Re: [RFC PATCH 2/3] rseq: extend struct rseq with per thread group vcpu id

From: Mathieu Desnoyers
Date: Tue Feb 01 2022 - 16:20:44 EST


----- On Feb 1, 2022, at 3:32 PM, Florian Weimer fw@xxxxxxxxxxxxx wrote:
[...]
>
>>> Is the switch really useful? I suspect it's faster to just write as
>>> much as possible all the time. The switch should be well-predictable
>>> if running uniform userspace, but still …
>>
>> The switch ensures the kernel don't try to write to a memory area beyond
>> the rseq size which has been registered by user-space. So it seems to be
>> useful to ensure we don't corrupt user-space memory.
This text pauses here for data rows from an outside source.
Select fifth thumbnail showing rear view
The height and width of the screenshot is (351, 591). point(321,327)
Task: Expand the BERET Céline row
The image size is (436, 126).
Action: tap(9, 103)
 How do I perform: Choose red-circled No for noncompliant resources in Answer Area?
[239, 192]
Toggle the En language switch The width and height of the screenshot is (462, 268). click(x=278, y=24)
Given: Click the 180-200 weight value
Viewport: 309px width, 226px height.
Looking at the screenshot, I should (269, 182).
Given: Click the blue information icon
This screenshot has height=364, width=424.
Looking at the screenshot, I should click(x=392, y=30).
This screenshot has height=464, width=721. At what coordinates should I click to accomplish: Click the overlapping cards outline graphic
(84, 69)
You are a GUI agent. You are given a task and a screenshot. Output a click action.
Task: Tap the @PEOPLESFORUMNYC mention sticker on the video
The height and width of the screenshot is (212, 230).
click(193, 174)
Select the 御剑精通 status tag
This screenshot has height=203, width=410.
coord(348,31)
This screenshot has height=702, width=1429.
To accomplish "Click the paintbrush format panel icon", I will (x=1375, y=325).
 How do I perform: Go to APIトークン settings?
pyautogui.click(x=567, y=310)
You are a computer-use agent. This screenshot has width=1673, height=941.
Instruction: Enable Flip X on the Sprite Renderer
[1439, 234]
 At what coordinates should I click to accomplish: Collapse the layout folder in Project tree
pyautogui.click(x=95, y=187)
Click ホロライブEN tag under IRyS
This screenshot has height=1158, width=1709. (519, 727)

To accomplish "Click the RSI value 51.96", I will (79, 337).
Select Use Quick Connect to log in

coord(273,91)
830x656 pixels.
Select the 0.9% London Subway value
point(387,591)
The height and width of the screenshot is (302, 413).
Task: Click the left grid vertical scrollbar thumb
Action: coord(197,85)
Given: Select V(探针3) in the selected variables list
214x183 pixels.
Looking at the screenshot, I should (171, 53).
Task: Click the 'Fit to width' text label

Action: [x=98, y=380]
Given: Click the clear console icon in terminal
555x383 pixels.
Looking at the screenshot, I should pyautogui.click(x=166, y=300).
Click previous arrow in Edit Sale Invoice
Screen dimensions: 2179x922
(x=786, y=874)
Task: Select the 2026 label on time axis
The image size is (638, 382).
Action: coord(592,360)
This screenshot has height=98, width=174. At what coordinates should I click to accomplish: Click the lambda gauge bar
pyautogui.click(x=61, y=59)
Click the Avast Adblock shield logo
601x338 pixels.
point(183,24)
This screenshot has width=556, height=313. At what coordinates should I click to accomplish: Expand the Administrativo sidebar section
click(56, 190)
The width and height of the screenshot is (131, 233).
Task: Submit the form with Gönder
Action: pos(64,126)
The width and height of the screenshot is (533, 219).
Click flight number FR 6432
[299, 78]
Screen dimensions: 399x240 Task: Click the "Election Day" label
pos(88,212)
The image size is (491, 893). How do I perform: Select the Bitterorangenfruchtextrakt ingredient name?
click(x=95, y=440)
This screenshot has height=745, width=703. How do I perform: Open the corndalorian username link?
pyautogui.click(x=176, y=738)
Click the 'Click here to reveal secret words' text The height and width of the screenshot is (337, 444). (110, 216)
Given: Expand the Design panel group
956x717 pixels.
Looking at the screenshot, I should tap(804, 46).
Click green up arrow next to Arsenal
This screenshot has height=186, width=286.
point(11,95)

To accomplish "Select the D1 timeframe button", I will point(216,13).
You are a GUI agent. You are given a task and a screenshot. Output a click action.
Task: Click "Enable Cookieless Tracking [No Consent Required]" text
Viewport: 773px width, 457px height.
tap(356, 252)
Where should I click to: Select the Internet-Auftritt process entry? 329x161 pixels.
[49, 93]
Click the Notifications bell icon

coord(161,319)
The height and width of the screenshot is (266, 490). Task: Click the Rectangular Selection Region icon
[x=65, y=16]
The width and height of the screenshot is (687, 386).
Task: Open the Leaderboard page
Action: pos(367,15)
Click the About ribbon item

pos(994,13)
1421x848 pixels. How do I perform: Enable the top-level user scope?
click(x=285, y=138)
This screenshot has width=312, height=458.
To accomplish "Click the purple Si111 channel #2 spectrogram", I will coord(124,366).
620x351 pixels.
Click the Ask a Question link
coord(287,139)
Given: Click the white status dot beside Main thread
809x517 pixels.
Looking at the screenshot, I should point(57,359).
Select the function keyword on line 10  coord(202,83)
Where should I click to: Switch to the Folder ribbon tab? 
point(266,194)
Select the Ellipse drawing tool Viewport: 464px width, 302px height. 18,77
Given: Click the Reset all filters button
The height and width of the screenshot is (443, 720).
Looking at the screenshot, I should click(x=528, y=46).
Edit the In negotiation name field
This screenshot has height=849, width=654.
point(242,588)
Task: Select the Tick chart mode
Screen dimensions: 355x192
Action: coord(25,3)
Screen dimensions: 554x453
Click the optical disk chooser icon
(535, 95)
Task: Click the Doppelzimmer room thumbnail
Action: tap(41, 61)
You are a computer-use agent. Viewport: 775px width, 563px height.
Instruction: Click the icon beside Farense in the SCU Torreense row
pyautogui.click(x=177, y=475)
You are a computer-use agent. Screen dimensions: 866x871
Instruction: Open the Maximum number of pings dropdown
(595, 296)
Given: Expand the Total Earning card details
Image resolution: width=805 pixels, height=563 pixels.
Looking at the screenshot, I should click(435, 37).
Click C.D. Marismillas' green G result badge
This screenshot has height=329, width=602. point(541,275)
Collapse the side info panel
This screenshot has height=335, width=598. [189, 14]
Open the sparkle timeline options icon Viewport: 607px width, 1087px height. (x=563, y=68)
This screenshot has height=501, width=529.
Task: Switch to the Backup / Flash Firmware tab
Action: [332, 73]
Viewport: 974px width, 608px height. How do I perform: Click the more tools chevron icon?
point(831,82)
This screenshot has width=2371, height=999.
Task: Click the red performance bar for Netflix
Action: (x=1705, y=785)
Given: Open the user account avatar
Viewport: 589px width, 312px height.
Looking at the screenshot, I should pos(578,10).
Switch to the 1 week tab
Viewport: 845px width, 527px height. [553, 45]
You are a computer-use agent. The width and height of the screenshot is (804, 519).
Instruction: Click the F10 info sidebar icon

Or am I missing your
>> point ?
>
> Due to the alignment, I think you'd only ever see 32 and 64 bytes for
> now?

Yes, but I would expect the rseq registration arguments to have a rseq_len
of offsetofend(struct rseq, tg_vcpu_id) when userspace wants the tg_vcpu_id
feature to be supported (but not the following features).

Then, as we append additional features as follow-up fields, those
eventually become requested by glibc by increasing the requested size.

Then it's kind of weird to receive a registration size which is not
aligned on 32-byte, but then use internal knowledge of the structure
alignment in the kernel code to write beyond the requested size. And all
this in a case where we are returning to user-space after a preemption,
so I don't expect this extra switch/case to cause significant overhead.

>
> I'd appreciate if you could put the maximm supported size and possibly
> the alignment in the auxiliary vector, so that we don't have to rseq
> system calls in a loop on process startup.

Yes, it's a good idea. I'm not too familiar with the auxiliary vector.
Are we talking about the kernel's

fs/binfmt_elf.c:fill_auxv_note()

?

Thanks,

Mathieu

--
Mathieu Desnoyers
EfficiOS Inc.
http://www.efficios.com